Hacker News new | past | comments | ask | show | jobs | submit login
Voynich Manuscript: word vectors and t-SNE visualization of some patterns (christianperone.com)
131 points by perone on Jan 18, 2016 | hide | past | web | favorite | 29 comments

I implemented the new t-SNE in sklearn, so I've got some experience in reading these diagrams. Unfortunately, as wonderful as the algorithm is, it's extremely hard to interpret what it means rigorously. I've seen many diagrams that look like this one -- and they were generated from actual noise. So take the plots with a big grain of salt :)

I'd be interested in seeing more direct evidence, like SVD factorizing the PMI matrix (which is what similar to what word2vec is doing) and seeing how much of the variance is explained by the first components. If you want to do this, check out: https://minhlab.wordpress.com/2015/06/08/a-new-proof-for-the...

Hi, thanks for the feedback. There are three main points that makes me believe that the clusters aren't artificial: the first one is that I've made the clusters with DBSCAN on the original data (100-d word vectors) and not after the t-SNE embedding. The second point is that I manually inspected some clusters and they make sense when compared to the similarity queries on the word2vec model (take a look on the star names for instance). The third point: I took the folios from the two main clusters (red/blue) (https://www.reddit.com/r/MachineLearning/comments/419e5a/voy...) and they seem to match with the folios from the two languages hypothesis.

I had the same experience. Whenever I use t-SNE with noisy data or data grouped densely around some point, they tend to have a very similar visual structure as the example given in this experiment: a circular shape with some points making small "clusters" but with rather no significant meaning.

i once read that high perplexity can generate embeddings that are very tightly bound on a unit circle...not sure if this is what is going on

The diagram shown is only a visualization.
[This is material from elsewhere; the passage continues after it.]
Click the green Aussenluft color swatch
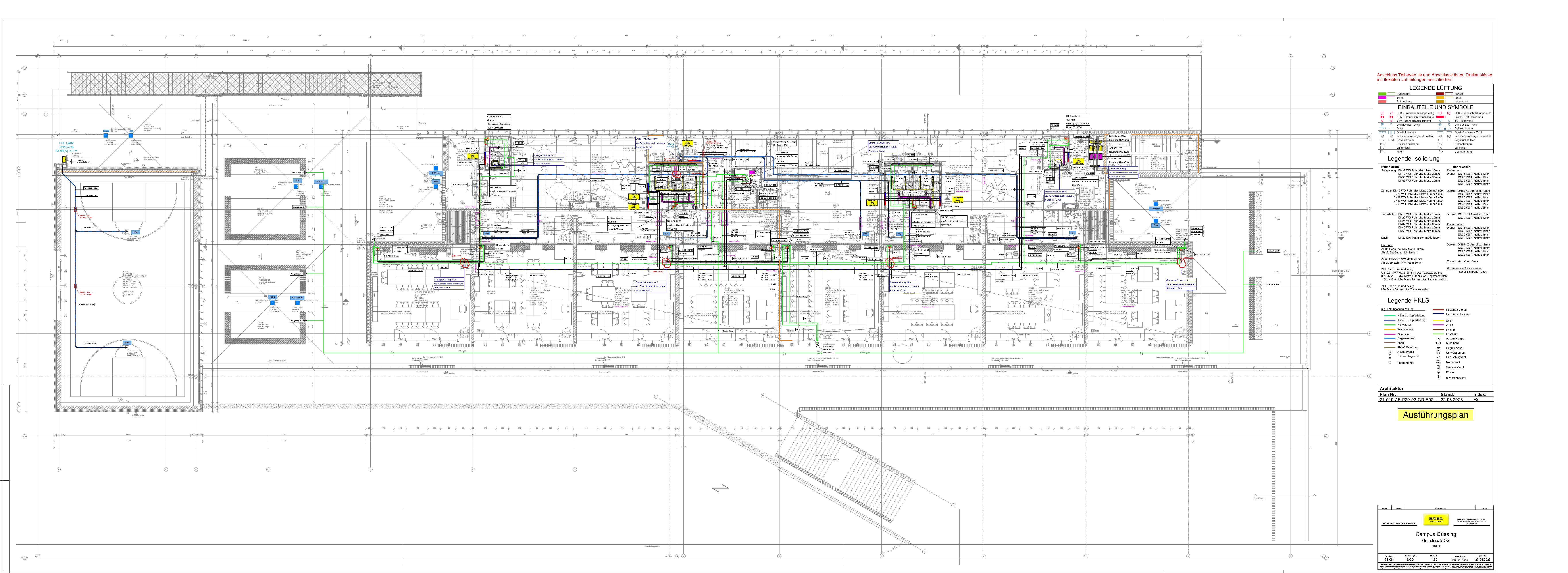1568x573 pixels. 1382,94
The actual word vectors have many dimensions. To reduce them to 2 dimensions, they use a method which tries to keep vectors that are similar as close to each other as possible, but also unsimilar words apart. This creates the shape seen on the scatter plot. Just looking at the scatter plot by itself doesn't tell you anything about the underlying data.

I did not claim anything about the underlying data.. The 2 dimensional embeddings were forced into the unit circle because the 'perplexity' hyper parameter for the t-sne was set too high.
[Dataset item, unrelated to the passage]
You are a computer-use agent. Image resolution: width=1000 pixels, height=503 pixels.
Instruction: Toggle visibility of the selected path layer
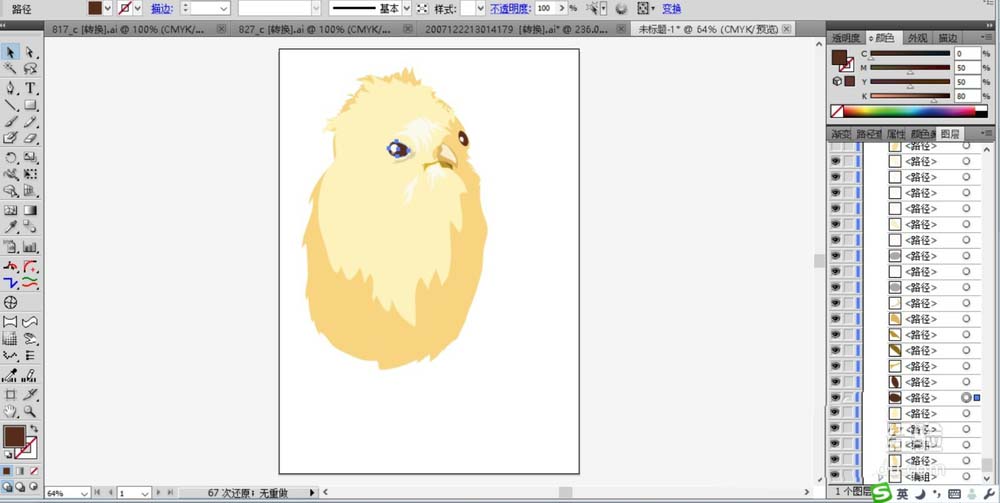point(835,398)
From the guy who helped make t-sne:

When I run t-SNE, I get a strange ‘ball’ with uniformly distributed points?

This usually indicates you set your perplexity way too high. All points now want to be equidistant. The result you got is the closest you can get to equidistant points as is possible in two dimensions. If lowering the perplexity doesn’t help, you might have run into the problem described in the next question. Similar effects may also occur when you use highly non-metric similarities as input.

> Just looking at the scatter plot by itself doesn't tell you anything about the underlying data.
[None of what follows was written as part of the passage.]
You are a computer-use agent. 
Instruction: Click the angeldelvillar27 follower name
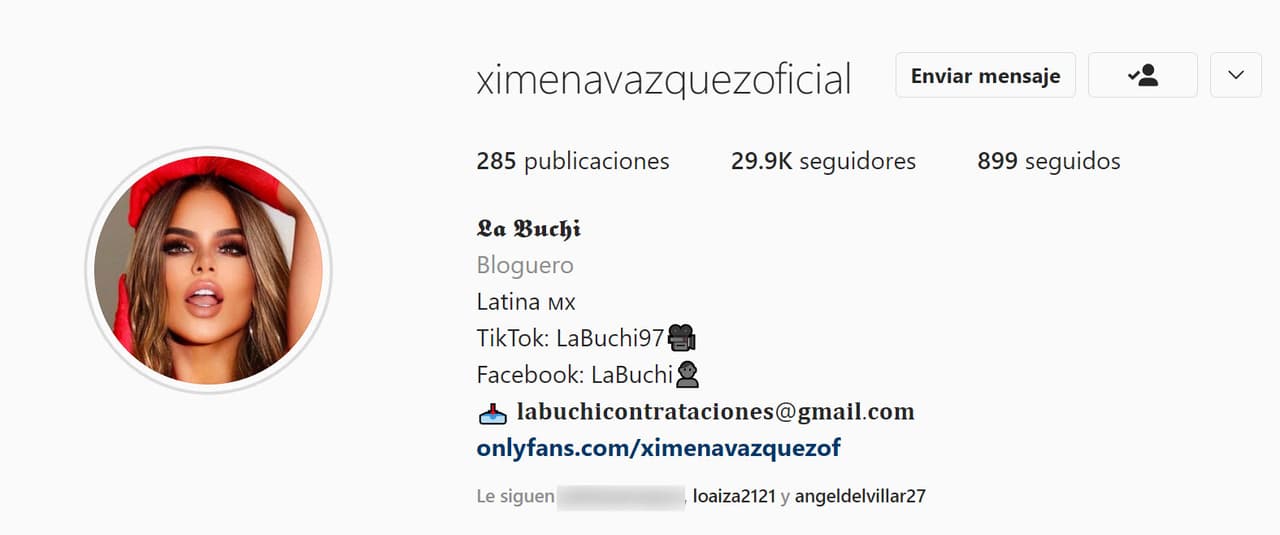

Well if that were the case it would be perfectly pointless to make such a visualization... The goal of dimensionality reduction is to provide a useful summarization of the data; it is a valid question to ask to what degree it is successful at that.

I think this approach has a lot of potential, and I wonder what a statistical comparison of character co-occurrences between the Voynich manuscript and other writing systems would reveal. For anyone curious, here is Stephen Bax's video on his 2014 findings.


He believes he has translated about 10 words in the manuscript, which is huge, and he thinks the script may have been invented to express a language once spoken between the near east and the Himalayas, maybe Turkic or Caucasian...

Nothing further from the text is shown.